The EIB, which was founded in 1958 and is owned by the member states of the EU, was granted access to ECB refinancing in July 2009. Nowotny said the fact that the ESM has missed a July deadline to become operational is a “weakness that has to be overcome.”

“Nowotny’s comments indicate that there is a debate, but they do not necessarily signal how that debate will be resolved,” said David Mackie, chief European economist at JPMorgan Chase Bank in London. If Spain and Italy lose market access, “the liquidity hospital would need to be redesigned, in terms of size, seniority and funding,” he said.

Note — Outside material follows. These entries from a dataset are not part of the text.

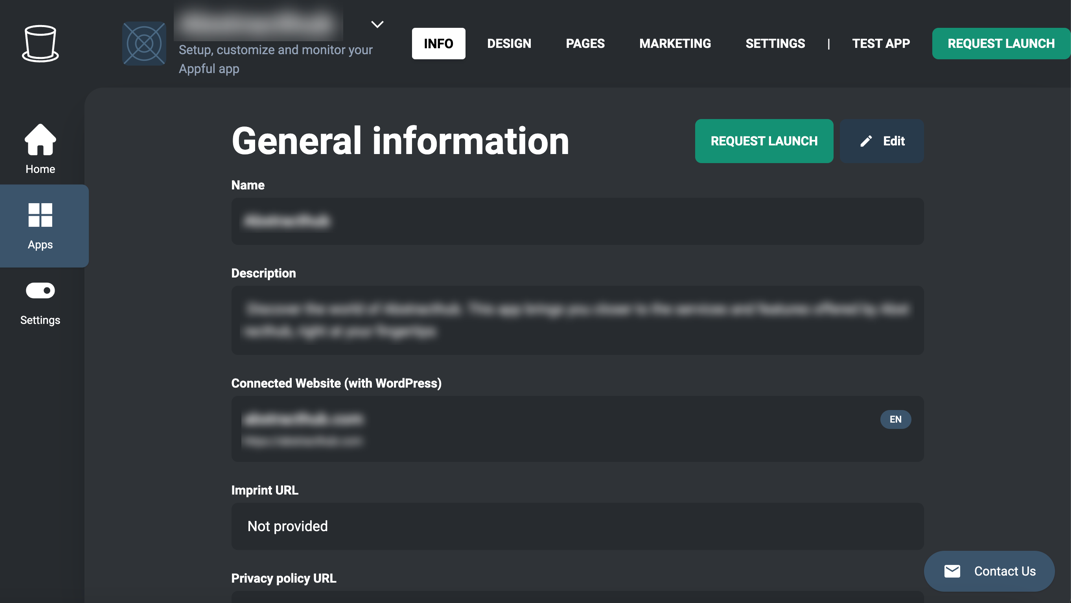The width and height of the screenshot is (1071, 603).
Task: Click the Imprint URL field
Action: [x=577, y=526]
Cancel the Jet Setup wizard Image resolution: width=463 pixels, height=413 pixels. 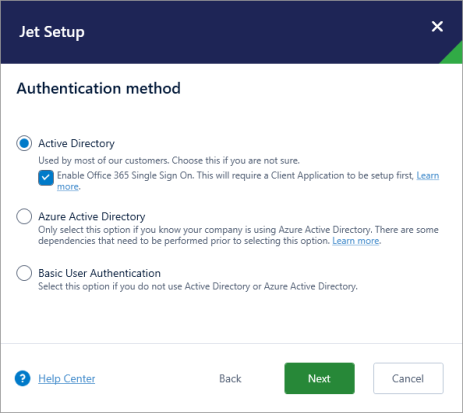click(x=408, y=378)
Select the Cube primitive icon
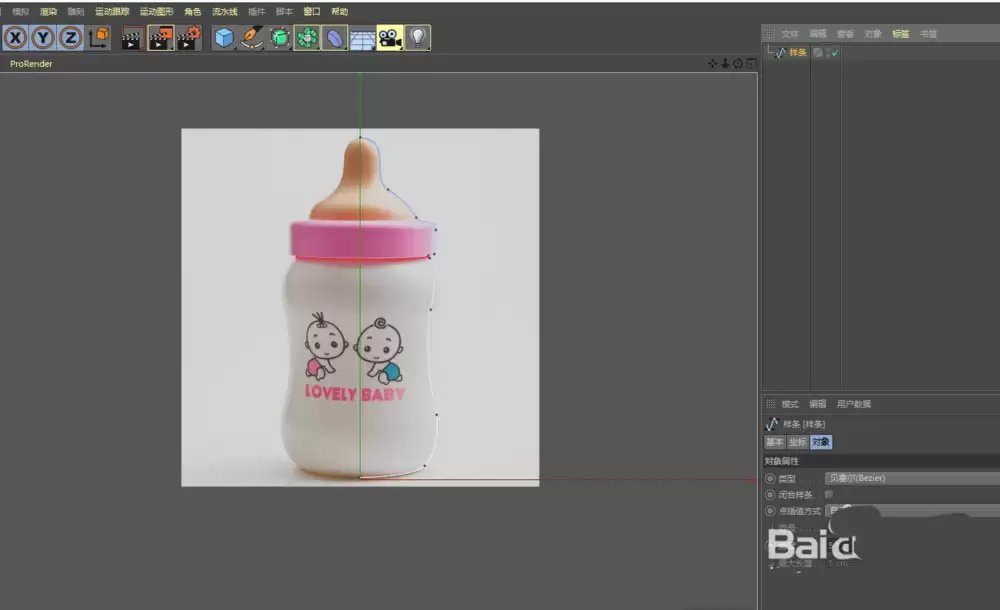1000x610 pixels. 226,38
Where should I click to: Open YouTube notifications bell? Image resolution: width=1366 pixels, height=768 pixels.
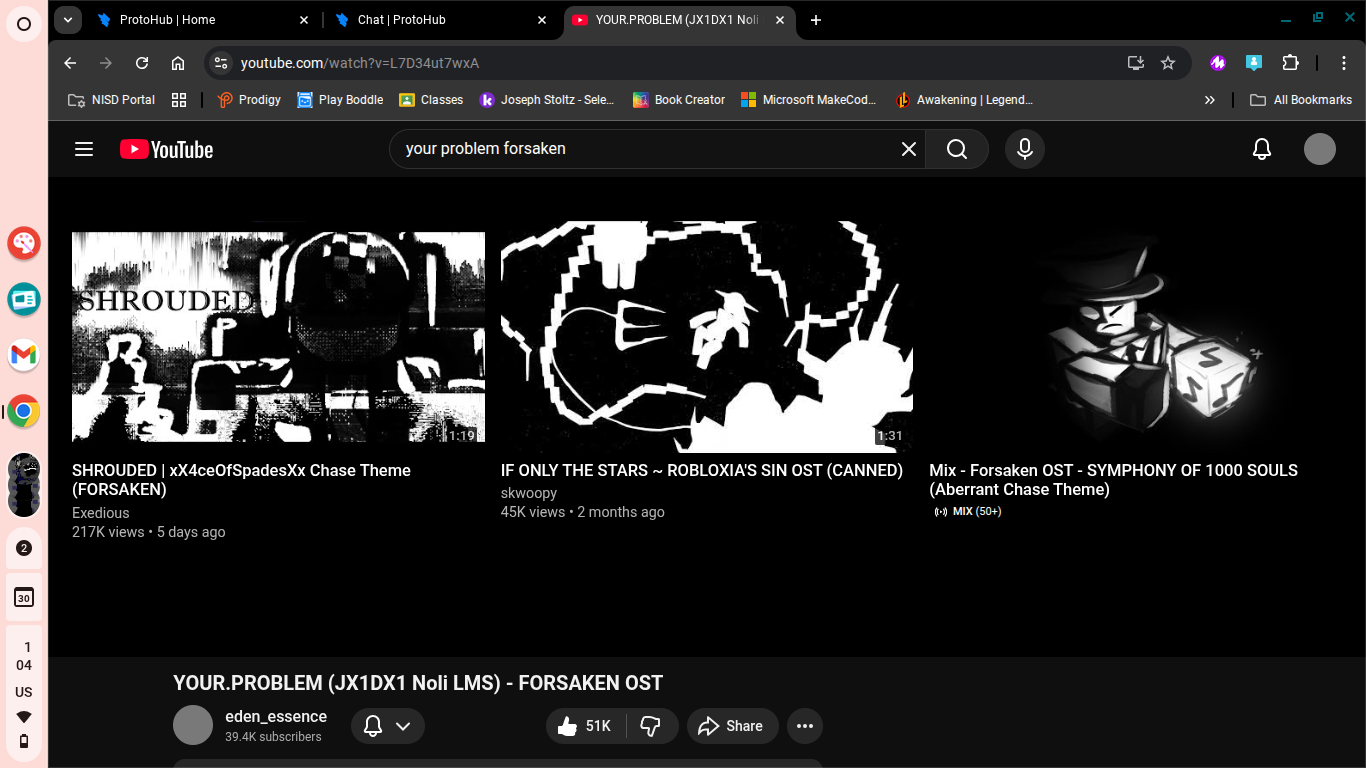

Spanish 10-year bond yields this week surged to a euro-era record above 7.6 percent, fueling speculation it may require a full-scale bailout. The ECB this month cut its benchmark rate to a record low of 0.75 percent and took its deposit rate to zero as the worsening economic outlook damps inflation pressures.
Growth Dynamics

“Growth dynamics for the euro zone as such are tending to be lower than we had been expecting at the start of the year,” Nowotny said. “Inflation also tends to be lower, and what we see is that divergences in the economic dynamics between member countries of the euro zone unfortunately have a tendency to increase.”

While Nowotny didn’t rule out further downward moves in interest rates, which could involve lowering the deposit rate into negative territory, he said this “has to be decided at a later stage.”

“We do not have experience of course with negative deposit rates,” he said. “Some central banks are experimenting with this, for instance the Danish central bank. There might be some technical problems to applying negative rates for the deposit rate. For the time being this is not a practical aspect that is being discussed.”

Inflation will come down, Nowotny said, adding in a separate interview with Bloomberg Television that the ECB sees “no deflation perspective.”
Bank Supervisor

Nowotny urged European leaders not to rush plans to construct a single European bank supervisor, which will likely result in the ECB assuming greater powers as the euro area attempts to break the link between failing banks and sovereigns. The European Commission is due to present proposals in September.

“I personally very strongly advocate that our first priority should be to build a high-quality, stable system,” he said. “Quality is more important than velocity.”

Nowotny said while he doesn’t consider that all of the EU’s 27 members would submit to the new single supervisor -- the U.K. being the most likely outsider -- large, cross-border institutions and smaller local banks should be overseen by the same regulator with powers to intervene when needed.

“For the smaller banks the prime operational side for technical reasons has to be with the national supervisors,” he said. “Only they have the manpower, the local knowledge, the direct access.”

At the same time, the ECB should have “the right to intervene in specific cases,” Nowotny said. “It is possible to have supervision out of Frankfurt, but you have to work with the local supervisors.”